Je commence par prendre la parole. Le DGS me prend à partie, me coupe la parole et me réduit au silence. Les collègues vont monter au créneau, me protéger, prendre le pouvoir en parlant, parlant, parlant. A la fin de la réunion, le DGS est obligé de constater qu’il va devoir nous recevoir sous forme de délégation car rien n’est réglé par la directrice, qui sort complètement décrédibilisée. On a déjà gagné.

On écrit nos revendications et on fait 2 listes distinctes : ce qui relève des conditions d’emploi et ce qui relève des conditions et orgas de travail. Le jour dit, la délégation est prête, 12 agent-es plus 2 syndiqués, notre secrétaire général et moi Ambiance feutrée, presque cordiale, le DGS et ses responsables RH accèdent à presque toutes nos revendications. Notre directrice ne prend pas la parole. Une semaine plus tard elle est mise dehors.

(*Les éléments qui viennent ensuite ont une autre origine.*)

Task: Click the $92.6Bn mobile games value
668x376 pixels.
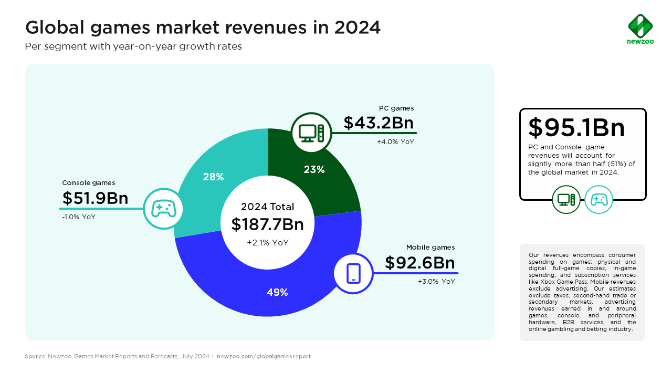Action: 420,262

Je passerai les détails sur cette entrevue mais quand on en sort, on est tous fous. Pour tous, on a gagné.
 tous les contrats de catégorie B d’un an sont requalifiés en contrat de catégorie de 3 ans.
 le renforcement de la hiérarchie intermédiaire par des créations de postes
 condamnation des pratiques managériales qui avaient cours
 des réunions de direction avec un ordre du jour, des documents communiqués à l’avance et la possibilité pour les agent-es de mettre des points à l’ODJ
 la réorganisation du Pôle RH et un travail sur le suivi des alertes et des reprises après arrêt longue maladie
 accès facilité à la formation et à la préparation des concours pour tous

Surtout, les collègues ont décidé de mettre en place un comité de suivi pour veiller à ce que l’employeur tiennent ses promesses. Dans la foulée, en décembre 2018 on a nos élections professionnelles. Pour la 1ère fois dans l’histoire du conseil régional, la CGT devient la 1ère organisation syndicale avec 27 % des voix (il y en a 7 dont un syndicat maison). On devient majoritaire au CHSCT dont je prends le secrétariat. En 2 ou 3 ans, le nombre d’adhérent-es passe de 180 à 330.

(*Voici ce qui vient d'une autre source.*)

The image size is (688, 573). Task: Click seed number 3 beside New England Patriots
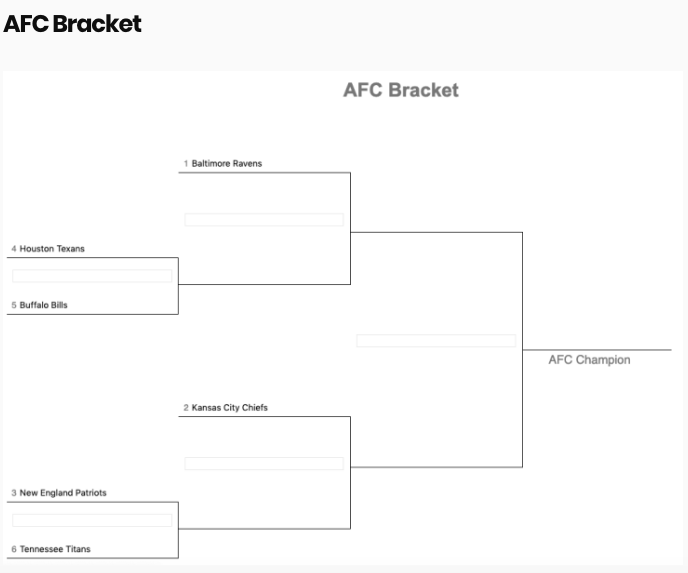pos(14,493)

Ce que nous avons mis clairement en avant, c’est que la CGT n’ a pas été devant les travailleurs.es pour qu’elles et ils partagent nos analyses et revendications, pas derrière pour les pousser et convaincre de, mais parmi eux, avec eux. Parce que nous sommes d’abord des travailleur-es.

Alors, pour finir, au bout de 4 ans, qu’en reste-t-il aujourd’hui ? Nous n’avons pas bougé les orgas de travail. La charge de travail et le turn over restent importants, je suis devenu le plus ancien de ma direction, il n’y a presque plus de titulaires, remplacés par des contrats de 3 ans, puis aujourd’hui par des contrats de projets théoriquement de 5 ans. Mais l’ambiance de travail est bonne et solidaire, et surtout on se parle. L’essentiel est préservé et il nous dit que tout reste possible.